# E is Everywhere

1. Dec 10, 2015

### MAGNIBORO

hi, sorry for bad english,
watching videos on youtube I found this video:

and ask me if that equation works for any number and comes to the conclusion that

x^x^x^x^x^......=n
x=n^(1/n)

but this only works if the number is 1/e ≤ n ≤ e

and I wonder if this is a property of e or happens if for some other reason.
thak you

2. Dec 10, 2015

### axmls

Why? I don't see it.

3. Dec 11, 2015

### MAGNIBORO

The video says that
x^x^x^x^.....=2
x= 2^(1/2)

then I wanted to know if it works for any number.

example: x^x^x^x^.....=1.5
x=1.5^(1/1.5)

x^x^x^x^.....=n
x=n^(1/n)

but using my calculator , I realized that this only works if 1/e ≤ n ≤ e

and I would like to know why this happens

4. Dec 11, 2015

### pwsnafu

$z^{z^{z..}} = \frac{W(-\log z)}{-\log(z)}$ for complex z, where we have used Lambert W-function and the principal branch of the logarithm. The W function is real valued only for $x \geq -1/e$. I'm assuming it has something to do with that.

5. Dec 16, 2015

### forcefield

x^x^x^x = x^(x^(x^x))

At each step (when you add more x = n^(1/n)) the calculation approaches it's destination slower and slower.

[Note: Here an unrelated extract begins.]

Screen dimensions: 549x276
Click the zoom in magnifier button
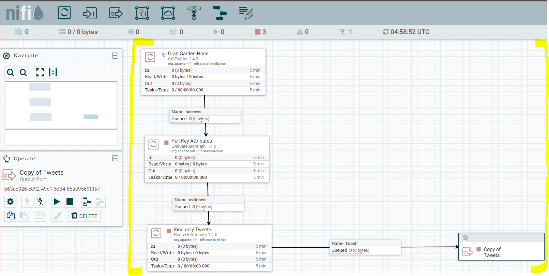[11, 72]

The further away n is from 1 the slower the calculation approaches it's destination. If n is less than 1/e or more than e, the calculation approaches it's
destination so slow and still slowing that you can't say it's approaching n.

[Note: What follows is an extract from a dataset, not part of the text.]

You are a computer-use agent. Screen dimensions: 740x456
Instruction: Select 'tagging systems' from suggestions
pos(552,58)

This is a property of n^(1/n). It has it's maximum at n = e.

6. Dec 30, 2015

### MAGNIBORO

Thanks for your input , and sorry for late response

7. Dec 30, 2015

### MAGNIBORO

thanks and sorry for late answer

8. Dec 30, 2015

### Ssnow

Now we can try to solve

$\log_{x}{(\log_{x}{(\log_{x}(...))})}=2$

so $x^{2}=2$, huao is the same ... :- D